### What is required:
Rewrite all the rows below, replacing "screenshot" with "screen capture" and leaving everything else unchanged, and omit the pictures.

### Information supplied:
- - -

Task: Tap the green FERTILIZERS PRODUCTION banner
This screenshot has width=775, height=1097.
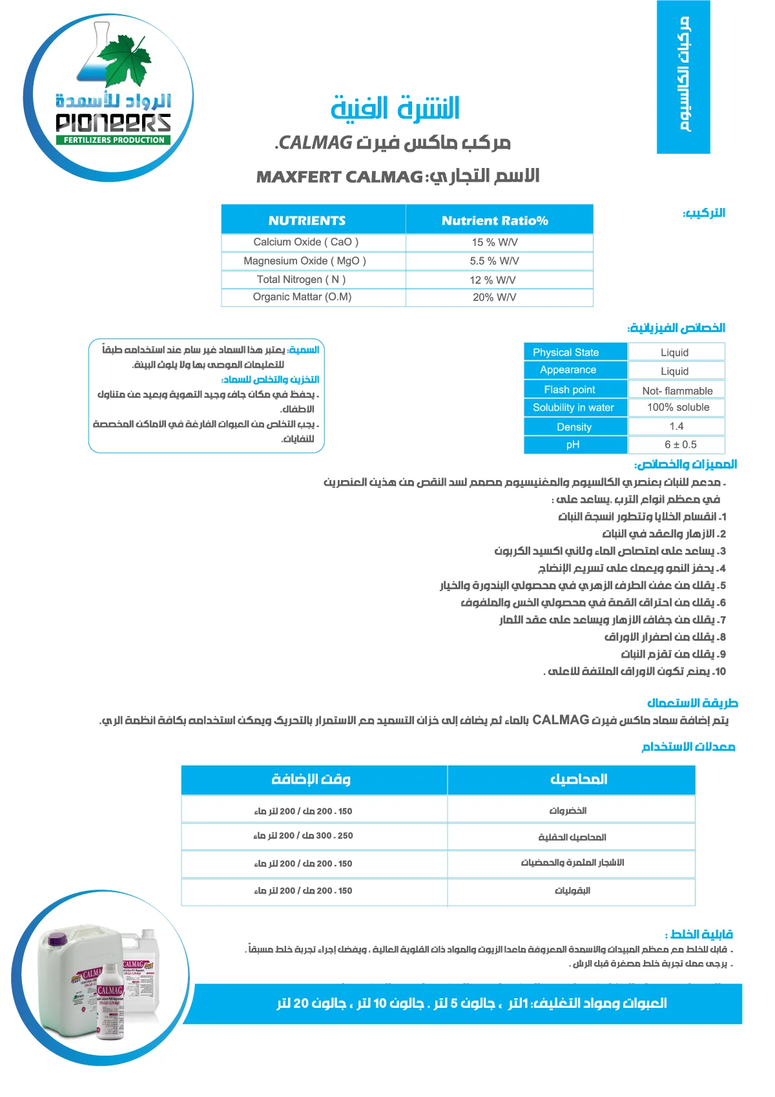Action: coord(114,140)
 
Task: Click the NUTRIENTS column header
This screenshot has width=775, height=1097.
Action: coord(307,220)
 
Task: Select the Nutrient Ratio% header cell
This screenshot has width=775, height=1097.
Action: coord(495,220)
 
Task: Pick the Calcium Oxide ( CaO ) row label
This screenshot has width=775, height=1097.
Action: coord(305,242)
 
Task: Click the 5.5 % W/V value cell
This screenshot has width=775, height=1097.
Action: coord(494,261)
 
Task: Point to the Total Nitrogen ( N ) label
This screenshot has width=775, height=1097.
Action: coord(301,279)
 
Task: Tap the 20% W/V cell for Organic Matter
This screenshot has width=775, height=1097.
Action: coord(494,297)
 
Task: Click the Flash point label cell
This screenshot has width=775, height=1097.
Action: coord(570,390)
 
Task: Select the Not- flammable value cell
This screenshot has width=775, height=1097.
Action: coord(677,391)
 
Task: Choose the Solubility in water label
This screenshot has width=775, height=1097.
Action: coord(573,408)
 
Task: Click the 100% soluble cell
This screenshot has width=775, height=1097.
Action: coord(677,408)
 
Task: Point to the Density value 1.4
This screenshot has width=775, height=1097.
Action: coord(676,426)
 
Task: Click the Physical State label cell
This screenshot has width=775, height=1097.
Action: coord(566,352)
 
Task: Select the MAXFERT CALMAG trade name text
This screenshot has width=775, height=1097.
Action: coord(340,177)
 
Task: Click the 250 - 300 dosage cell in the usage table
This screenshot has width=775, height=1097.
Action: coord(303,835)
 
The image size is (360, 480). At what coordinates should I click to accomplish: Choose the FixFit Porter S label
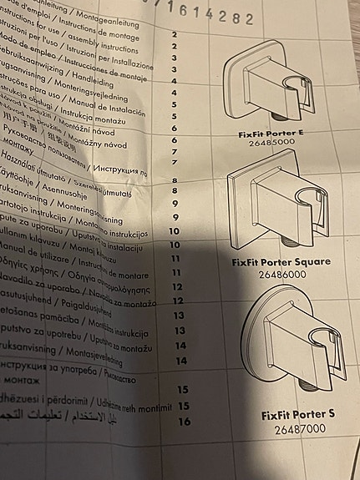[298, 413]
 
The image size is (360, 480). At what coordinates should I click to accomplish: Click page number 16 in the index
[185, 421]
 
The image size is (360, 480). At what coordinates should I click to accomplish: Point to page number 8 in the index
[175, 180]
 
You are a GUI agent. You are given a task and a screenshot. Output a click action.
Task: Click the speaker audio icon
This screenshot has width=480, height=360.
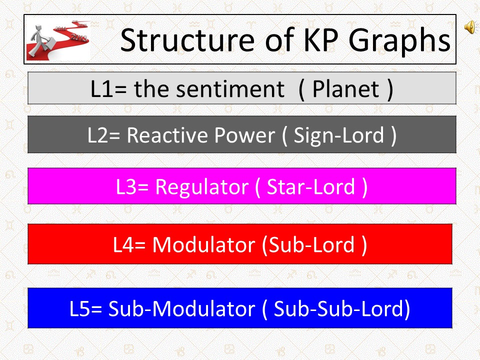coord(470,28)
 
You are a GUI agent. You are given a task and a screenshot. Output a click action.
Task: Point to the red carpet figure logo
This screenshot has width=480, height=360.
coord(58,39)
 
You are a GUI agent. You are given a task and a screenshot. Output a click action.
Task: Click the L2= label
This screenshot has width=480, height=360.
coord(104,135)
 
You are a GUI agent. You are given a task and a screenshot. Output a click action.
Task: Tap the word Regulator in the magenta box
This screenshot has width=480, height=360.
coord(202,186)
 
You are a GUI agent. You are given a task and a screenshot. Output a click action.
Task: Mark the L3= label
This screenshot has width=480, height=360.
coord(132,186)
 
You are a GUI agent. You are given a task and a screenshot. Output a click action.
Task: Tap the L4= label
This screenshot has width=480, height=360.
coord(130,244)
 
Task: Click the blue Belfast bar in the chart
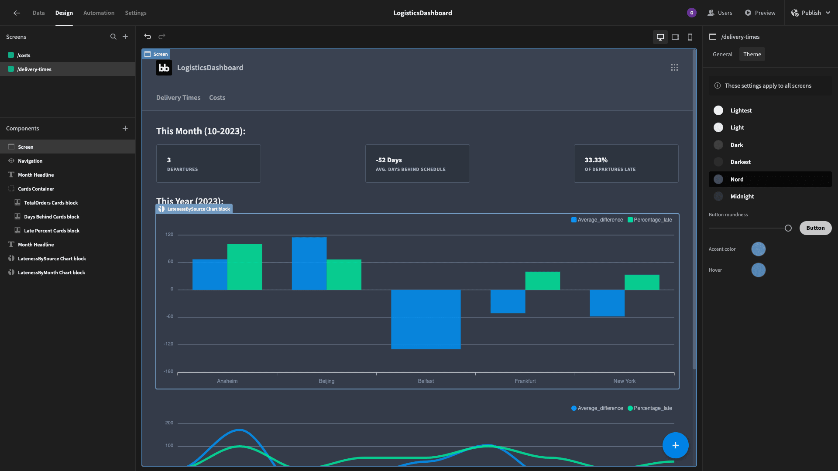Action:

- - -

### Correct output:
Task: Tap the green FERTILIZERS PRODUCTION banner
This screen capture has width=775, height=1097.
Action: coord(114,140)
 
Task: Click the NUTRIENTS column header
This screen capture has width=775, height=1097.
Action: coord(307,220)
 
Task: Select the Nutrient Ratio% header cell
This screen capture has width=775, height=1097.
Action: coord(495,220)
 
Task: Pick the Calcium Oxide ( CaO ) row label
This screen capture has width=775, height=1097.
Action: coord(305,242)
 
Task: Click the 5.5 % W/V value cell
This screen capture has width=775, height=1097.
Action: coord(494,261)
 
Task: Point to the Total Nitrogen ( N ) label
This screen capture has width=775, height=1097.
Action: coord(301,279)
 
Task: Tap the 20% W/V cell for Organic Matter
This screen capture has width=775, height=1097.
Action: coord(494,297)
 
Task: Click the Flash point label cell
This screen capture has width=775, height=1097.
Action: coord(570,390)
 
Task: Select the Not- flammable value cell
This screen capture has width=775, height=1097.
Action: coord(677,391)
 
Task: Choose the Solubility in water label
This screen capture has width=775, height=1097.
Action: coord(573,408)
 
Task: Click the 100% soluble cell
This screen capture has width=775, height=1097.
Action: coord(677,408)
 
Task: Point to the Density value 1.4
This screen capture has width=775, height=1097.
Action: coord(676,426)
 
Task: Click the Physical State label cell
This screen capture has width=775, height=1097.
Action: coord(566,352)
 
Task: Select the MAXFERT CALMAG trade name text
This screen capture has width=775, height=1097.
Action: coord(340,177)
 
Task: Click the 250 - 300 dosage cell in the usage table
This screen capture has width=775, height=1097.
Action: coord(303,835)
 
The image size is (360, 480). At what coordinates should I click to accomplish: Choose the FixFit Porter S label
[298, 413]
 
The image size is (360, 480). At what coordinates should I click to accomplish: Click page number 16 in the index
[185, 421]
 
The image size is (360, 480). At what coordinates should I click to accomplish: Point to page number 8 in the index
[175, 180]
 
You are a GUI agent. You are given a task and a screen capture. Output a click action.
Task: Click the speaker audio icon
This screen capture has width=480, height=360.
coord(470,28)
 
You are a GUI agent. You are given a task and a screen capture. Output a click action.
Task: Point to the red carpet figure logo
This screen capture has width=480, height=360.
coord(58,39)
 
You are a GUI agent. You are given a task and a screen capture. Output a click action.
Task: Click the L2= label
This screen capture has width=480, height=360.
coord(104,135)
 
You are a GUI agent. You are given a task and a screen capture. Output a click action.
Task: Tap the word Regulator in the magenta box
This screen capture has width=480, height=360.
coord(202,186)
 
You are a GUI agent. You are given a task and a screen capture. Output a click action.
Task: Mark the L3= label
This screen capture has width=480, height=360.
coord(132,186)
 
You are a GUI agent. You are given a task and a screen capture. Output a click action.
Task: Tap the L4= label
This screen capture has width=480, height=360.
coord(130,244)
 
Task: Click the blue Belfast bar in the chart
Action:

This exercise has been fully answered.